Familiar, C-based language with industry support.

OpenCL stands for Open Computing Language. It's a C-based programming language with a structure that will be familiar to programmers, who can simply use Xcode developer tools to adapt their programs to work with OpenCL. They don't have to completely rewrite applications to use OpenCL. They need only rewrite the most performance-intensive parts of their application in OpenCL C. The vast majority of application code can be left unchanged. Best of all, OpenCL is an open standard that's supported by the biggest names in the industry, including AMD, Intel, and NVIDIA.
Introducing Grand Central Dispatch.

Grand Central Dispatch (GCD) in Mac OS X Snow Leopard addresses this pressing need. It's a set of first-of-their-kind technologies that makes it much easier for developers to squeeze every last drop of power from multicore systems. With GCD, threads are handled by the operating system, not by individual applications. GCD-enabled programs can automatically distribute their work across all available cores, resulting in the best possible performance whether they're running on a dual-core Mac mini, an 8-core Mac Pro, or anything in between. Once developers start using GCD for their applications, you'll start noticing significant improvements in performance.
I've heard it compared to Windows 98 Second Edition, in which Microsoft charged for updates and tweaks done to Windows 98.
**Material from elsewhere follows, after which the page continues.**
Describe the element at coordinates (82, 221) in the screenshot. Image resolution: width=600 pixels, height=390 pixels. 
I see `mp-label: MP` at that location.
In general though - don't start bitching simply because Apple is charging for this, or the fact that it's simply Apple. There's plenty of anti-Apple people around here who'll jump at any chance they can get to make a smart ass reply about the company in order to make themselves feel better. So it's really no surprise we get comments like this in a thread involving Apple.
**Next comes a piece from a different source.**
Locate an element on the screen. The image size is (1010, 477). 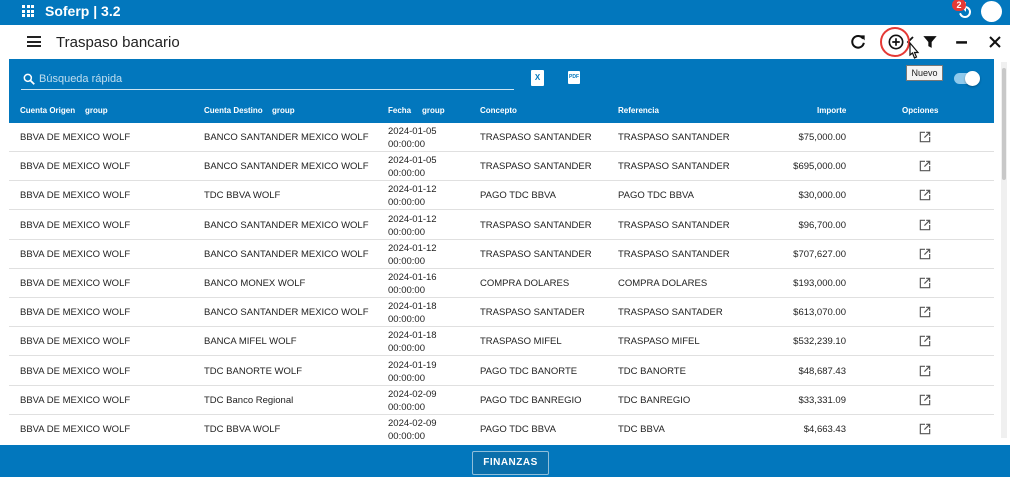
view-toggle is located at coordinates (967, 78).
Apple in general is just overrated. I only like them for media.
Yet they go around criticizing those who use Mac OS or show any sign of support to the system and automatically label them as an Apple fanboy.
 
I'm no fan of apple, but as said above I don't think that's a reason for shooting them down for everything they do.
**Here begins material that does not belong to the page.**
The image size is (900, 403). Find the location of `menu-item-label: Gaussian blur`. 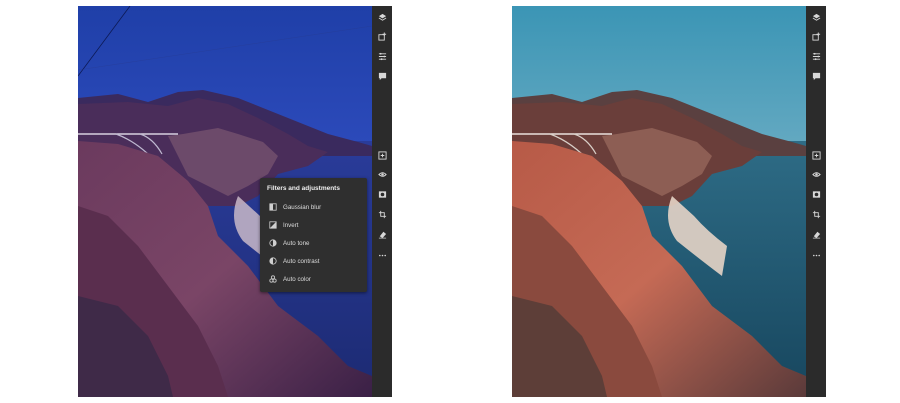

If I was - well whether I made this purchase or not would entirely depend on whether I needed to or would feel the benefits. I'd have a look through the features. Is there anything there really worth $30 that I'm missing at the moment? If so sure, I'd go for it, if not then nope.

I completely agree with those comparing it to windows vista / windows 7 - heck I never upgraded to Vista because it was so awful. If anything, the mac situation looks BETTER than the improvement windows 7 gives over vista - the requirements for 7 never got any less, only stayed the same. The latest mac OS claims to use under half the disk space of the original. Hats off to the guys at apple for realising where the bloat was and spending time cutting it all back. That's something I've NEVER seen Microsoft do!
 
Brother GF bought a mac because it was an apple computer and it had iChat. Only reasons she had for buying it.